Aufgabe
Führe den folgenden Textauszug über Ayurveda im Anschluss an seinen letzten Satz weiter.

Textauszug
==========

Während die Prävention ein Kernaspekt des Ayurveda ist, befürchten einige, dass eine zu starke Fokussierung auf präventive Ansätze dazu führen könnte, dass akute oder schwerwiegende Erkrankungen nicht mit der notwendigen Dringlichkeit behandelt werden.
Die philosophischen Grundlagen des Ayurveda, die eng mit indischen spirituellen Traditionen verknüpft sind, können für einige Menschen, die im medizinischen Bereich tätig sind, schwer zu akzeptieren sein. Skeptiker argumentieren zuweilen, dass diese philosophischen Aspekte mit dem wissenschaftlichen Rationalismus und der Empirie der modernen Medizin unvereinbar sind.
In vielen Ländern gibt es keine strenge regulatorische Aufsicht über ayurvedische Praktiken und Produkte, was Fragen bezüglich der Legalität, Sicherheit und beruflichen Zuständigkeit aufwirft.
Trotz dieser Bedenken findet Ayurveda weiterhin weltweit Anhänger, und es gibt eine wachsende Anzahl von Studien, die sich mit seinen Prinzipien und Anwendungen beschäftigen – wenn bislang die wissenschaftliche Evidenz für eine Wirksamkeit von Ayurveda noch schwach ist. Neben typischen Ayurveda-Gesundheitszentren nutzen zum Teil aber auch „schulmedizinische“ Krankenhäuser Ayurveda zur Behandlung von Patienten – mit wachsenden Erfolgen, beispielsweise als Zusatztherapie für Fibromyalgie-Patienten.

==========

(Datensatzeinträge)

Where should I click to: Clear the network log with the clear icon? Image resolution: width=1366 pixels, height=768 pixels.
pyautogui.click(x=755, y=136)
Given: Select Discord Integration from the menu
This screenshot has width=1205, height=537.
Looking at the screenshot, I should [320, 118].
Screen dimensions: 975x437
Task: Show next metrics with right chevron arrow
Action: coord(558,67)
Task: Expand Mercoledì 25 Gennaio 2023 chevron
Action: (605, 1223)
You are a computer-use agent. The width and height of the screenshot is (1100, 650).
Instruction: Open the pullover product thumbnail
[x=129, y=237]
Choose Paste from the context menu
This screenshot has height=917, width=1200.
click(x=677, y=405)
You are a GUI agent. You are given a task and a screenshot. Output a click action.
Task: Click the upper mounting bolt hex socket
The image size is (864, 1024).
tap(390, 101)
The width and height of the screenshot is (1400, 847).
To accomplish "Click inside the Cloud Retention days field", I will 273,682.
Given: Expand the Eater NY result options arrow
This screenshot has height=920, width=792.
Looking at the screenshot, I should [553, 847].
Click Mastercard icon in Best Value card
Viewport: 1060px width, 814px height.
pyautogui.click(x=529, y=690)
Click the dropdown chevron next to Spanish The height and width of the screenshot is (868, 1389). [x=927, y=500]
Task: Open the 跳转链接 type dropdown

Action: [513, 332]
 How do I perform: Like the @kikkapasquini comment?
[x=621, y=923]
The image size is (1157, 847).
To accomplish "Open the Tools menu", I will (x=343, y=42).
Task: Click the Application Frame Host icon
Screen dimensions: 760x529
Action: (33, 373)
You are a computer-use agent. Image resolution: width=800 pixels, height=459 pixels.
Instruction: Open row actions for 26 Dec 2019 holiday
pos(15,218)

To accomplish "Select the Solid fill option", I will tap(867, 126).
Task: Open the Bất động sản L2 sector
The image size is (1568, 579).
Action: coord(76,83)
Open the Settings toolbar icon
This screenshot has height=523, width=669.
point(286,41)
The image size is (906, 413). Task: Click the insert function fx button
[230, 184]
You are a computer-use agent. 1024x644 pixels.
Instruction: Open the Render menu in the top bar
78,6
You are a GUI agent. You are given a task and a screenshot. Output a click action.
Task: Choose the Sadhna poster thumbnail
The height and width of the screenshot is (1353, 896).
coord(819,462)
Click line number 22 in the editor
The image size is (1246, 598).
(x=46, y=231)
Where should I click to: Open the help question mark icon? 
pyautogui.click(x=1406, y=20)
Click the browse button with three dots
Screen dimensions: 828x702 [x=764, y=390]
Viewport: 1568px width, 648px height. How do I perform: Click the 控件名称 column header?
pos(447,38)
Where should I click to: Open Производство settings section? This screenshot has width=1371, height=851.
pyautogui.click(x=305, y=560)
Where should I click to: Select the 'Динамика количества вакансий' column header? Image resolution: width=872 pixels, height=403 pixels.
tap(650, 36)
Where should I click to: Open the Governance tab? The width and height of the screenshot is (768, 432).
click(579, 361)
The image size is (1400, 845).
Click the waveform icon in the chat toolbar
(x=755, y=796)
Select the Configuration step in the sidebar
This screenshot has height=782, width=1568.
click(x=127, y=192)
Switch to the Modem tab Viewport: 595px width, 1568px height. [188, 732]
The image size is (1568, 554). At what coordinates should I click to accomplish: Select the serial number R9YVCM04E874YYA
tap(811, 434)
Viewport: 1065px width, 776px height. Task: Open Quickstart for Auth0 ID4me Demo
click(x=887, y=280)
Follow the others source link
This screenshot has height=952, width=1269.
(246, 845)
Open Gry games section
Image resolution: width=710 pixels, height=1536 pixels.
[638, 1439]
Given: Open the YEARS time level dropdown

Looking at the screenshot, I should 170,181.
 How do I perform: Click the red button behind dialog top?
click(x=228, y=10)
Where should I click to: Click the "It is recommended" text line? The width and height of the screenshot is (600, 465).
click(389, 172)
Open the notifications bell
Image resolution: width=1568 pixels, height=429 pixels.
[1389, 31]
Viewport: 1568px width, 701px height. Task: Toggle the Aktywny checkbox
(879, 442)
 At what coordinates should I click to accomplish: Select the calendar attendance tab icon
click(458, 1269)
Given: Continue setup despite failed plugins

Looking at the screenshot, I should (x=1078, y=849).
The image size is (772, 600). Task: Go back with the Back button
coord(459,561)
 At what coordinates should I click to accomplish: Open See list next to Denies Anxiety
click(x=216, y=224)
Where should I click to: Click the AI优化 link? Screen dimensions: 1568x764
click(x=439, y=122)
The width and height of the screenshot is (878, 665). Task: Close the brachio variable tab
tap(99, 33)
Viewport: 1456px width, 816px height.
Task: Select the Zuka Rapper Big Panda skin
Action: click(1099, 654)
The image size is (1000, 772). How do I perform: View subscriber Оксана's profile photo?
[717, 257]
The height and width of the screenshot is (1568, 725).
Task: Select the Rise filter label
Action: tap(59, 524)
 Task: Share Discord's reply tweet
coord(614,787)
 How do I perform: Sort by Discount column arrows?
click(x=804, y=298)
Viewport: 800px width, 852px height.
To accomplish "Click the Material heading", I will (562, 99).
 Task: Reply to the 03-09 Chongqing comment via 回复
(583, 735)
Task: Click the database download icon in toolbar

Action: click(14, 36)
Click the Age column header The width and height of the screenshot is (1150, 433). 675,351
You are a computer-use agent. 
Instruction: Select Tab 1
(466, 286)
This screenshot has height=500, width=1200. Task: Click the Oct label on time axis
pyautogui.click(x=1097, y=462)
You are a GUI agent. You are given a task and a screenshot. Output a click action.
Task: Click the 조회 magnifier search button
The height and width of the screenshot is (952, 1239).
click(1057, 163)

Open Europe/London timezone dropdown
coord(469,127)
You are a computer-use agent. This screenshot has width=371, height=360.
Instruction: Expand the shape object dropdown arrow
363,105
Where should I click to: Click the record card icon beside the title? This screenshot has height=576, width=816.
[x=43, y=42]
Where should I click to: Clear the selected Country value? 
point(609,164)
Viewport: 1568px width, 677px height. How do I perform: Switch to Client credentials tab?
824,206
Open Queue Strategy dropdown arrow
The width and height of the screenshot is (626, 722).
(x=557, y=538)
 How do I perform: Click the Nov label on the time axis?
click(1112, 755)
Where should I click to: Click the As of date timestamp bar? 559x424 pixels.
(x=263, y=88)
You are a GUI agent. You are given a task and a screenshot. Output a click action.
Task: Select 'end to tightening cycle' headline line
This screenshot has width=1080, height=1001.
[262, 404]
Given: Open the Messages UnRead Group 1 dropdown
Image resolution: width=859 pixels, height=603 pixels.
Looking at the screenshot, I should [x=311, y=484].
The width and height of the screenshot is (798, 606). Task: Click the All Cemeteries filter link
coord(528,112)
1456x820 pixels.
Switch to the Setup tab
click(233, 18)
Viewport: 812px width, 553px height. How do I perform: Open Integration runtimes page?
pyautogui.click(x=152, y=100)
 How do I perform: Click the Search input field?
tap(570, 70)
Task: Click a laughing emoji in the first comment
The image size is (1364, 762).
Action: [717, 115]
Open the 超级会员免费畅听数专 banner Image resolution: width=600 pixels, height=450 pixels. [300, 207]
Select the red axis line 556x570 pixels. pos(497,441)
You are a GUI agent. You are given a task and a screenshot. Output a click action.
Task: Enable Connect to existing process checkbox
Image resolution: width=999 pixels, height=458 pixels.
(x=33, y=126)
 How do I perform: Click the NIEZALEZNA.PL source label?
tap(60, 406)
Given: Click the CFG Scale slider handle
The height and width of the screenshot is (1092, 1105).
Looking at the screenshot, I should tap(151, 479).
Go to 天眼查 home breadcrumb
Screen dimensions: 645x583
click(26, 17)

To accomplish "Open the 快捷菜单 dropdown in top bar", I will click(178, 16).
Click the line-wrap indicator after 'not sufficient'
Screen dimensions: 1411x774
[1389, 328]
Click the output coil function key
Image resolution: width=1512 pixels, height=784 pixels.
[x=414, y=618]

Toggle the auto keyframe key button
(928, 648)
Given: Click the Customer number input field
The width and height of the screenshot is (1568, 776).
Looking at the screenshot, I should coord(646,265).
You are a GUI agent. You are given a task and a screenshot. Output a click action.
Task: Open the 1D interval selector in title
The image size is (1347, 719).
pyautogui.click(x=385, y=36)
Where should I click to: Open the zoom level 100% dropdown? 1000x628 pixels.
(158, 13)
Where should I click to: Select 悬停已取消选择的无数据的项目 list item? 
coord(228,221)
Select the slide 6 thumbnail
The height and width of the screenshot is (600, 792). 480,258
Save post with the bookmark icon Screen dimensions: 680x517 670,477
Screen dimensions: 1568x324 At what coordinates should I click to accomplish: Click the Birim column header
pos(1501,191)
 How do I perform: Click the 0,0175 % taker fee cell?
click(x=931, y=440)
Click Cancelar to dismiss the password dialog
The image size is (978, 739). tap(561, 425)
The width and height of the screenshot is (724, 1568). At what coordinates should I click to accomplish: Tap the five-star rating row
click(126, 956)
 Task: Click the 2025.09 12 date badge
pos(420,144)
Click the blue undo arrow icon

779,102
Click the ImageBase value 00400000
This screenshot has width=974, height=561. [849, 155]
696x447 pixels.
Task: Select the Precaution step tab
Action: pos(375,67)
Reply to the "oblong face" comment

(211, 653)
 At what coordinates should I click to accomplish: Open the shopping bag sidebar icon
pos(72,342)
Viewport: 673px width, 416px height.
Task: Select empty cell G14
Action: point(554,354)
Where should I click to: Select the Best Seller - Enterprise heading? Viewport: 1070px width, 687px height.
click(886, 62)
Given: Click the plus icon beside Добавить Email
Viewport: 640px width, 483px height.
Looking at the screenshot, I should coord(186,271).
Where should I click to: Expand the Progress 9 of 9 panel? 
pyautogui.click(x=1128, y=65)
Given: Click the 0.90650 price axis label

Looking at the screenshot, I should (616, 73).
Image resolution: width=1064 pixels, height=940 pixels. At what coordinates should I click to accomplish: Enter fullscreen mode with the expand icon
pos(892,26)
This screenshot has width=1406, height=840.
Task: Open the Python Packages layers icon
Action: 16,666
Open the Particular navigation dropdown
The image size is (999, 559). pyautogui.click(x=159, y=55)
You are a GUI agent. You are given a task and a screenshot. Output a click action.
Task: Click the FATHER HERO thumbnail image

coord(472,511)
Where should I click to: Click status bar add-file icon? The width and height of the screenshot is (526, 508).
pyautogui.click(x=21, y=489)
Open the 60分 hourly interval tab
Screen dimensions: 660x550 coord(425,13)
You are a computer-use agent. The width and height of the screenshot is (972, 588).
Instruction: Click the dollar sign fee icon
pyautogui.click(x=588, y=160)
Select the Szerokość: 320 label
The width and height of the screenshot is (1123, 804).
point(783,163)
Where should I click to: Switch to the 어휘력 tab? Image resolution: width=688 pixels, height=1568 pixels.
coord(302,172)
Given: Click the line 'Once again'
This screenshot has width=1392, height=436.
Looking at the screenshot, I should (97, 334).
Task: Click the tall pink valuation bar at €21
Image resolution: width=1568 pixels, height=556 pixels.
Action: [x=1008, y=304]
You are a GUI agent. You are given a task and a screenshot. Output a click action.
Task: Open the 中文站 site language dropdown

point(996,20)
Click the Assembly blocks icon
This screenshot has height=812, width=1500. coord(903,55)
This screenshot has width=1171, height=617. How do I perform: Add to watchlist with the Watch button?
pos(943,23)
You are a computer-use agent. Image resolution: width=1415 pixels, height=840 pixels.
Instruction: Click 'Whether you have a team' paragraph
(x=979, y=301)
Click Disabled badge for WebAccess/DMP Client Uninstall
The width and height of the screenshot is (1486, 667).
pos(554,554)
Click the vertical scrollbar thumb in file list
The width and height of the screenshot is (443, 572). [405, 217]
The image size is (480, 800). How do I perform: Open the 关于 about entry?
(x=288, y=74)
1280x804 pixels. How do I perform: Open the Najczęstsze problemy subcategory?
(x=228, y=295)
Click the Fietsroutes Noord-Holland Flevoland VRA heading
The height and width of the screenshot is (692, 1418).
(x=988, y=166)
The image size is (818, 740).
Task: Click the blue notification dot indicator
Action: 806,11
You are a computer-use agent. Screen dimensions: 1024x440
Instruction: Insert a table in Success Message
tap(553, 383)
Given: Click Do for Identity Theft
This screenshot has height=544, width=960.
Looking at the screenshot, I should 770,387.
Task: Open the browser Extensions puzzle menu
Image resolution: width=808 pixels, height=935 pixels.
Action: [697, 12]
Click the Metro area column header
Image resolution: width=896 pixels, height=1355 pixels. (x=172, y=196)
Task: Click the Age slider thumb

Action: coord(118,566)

==========

Antwortteil
Ein integrativer Ansatz, der das Beste aus beiden Welten – der traditionellen Weisheit des Ayurveda und der evidenzbasierten westlichen Medizin – vereint, könnte der Schlüssel zu einer umfassenderen und individuelleren Patientenversorgung sein. Das ayurvedische Verständnis von Gesundheit und Krankheit eröffnet eine ganzheitliche Perspektive, die über die symptomatische Behandlung hinausgeht und die individuelle Konstitution und Lebensweise des Patienten in den Mittelpunkt stellt. Für das medizinische Fachpersonal könnte Ayurveda meiner Meinung nach eine ergänzende Sichtweise bieten, die das Potenzial hat, die konventionelle Medizin sinnvoll zu erweitern und die Patientenversorgung auf eine breitere, individuellere Basis zu stellen.
Quellen
Ministry of Ayush,Government of India.
https://www.ayurveda-verband.eu
Empfehlungen zur Ayurvedischen Medizin (dgrh.de)
Kumar, S. & Saha F. (2022, Januar 11). „Behandlung des Fibromyalgiesyndrom mit Traditioneller Indischer Medizin (TIM) - Ayurveda.“ Deutsche Zeitschrift für Akupunktur, S. 28-30.
Fibromyalgiesyndrom - Naturheilkunde Berlin – Ayurveda, TCM, TEM (immanuel.de)
Ergänzende Literatur
Schrott, E. (2003). Ayurveda. Das Geheimnis Ihres Types. Wilhelm Goldmann Verlag.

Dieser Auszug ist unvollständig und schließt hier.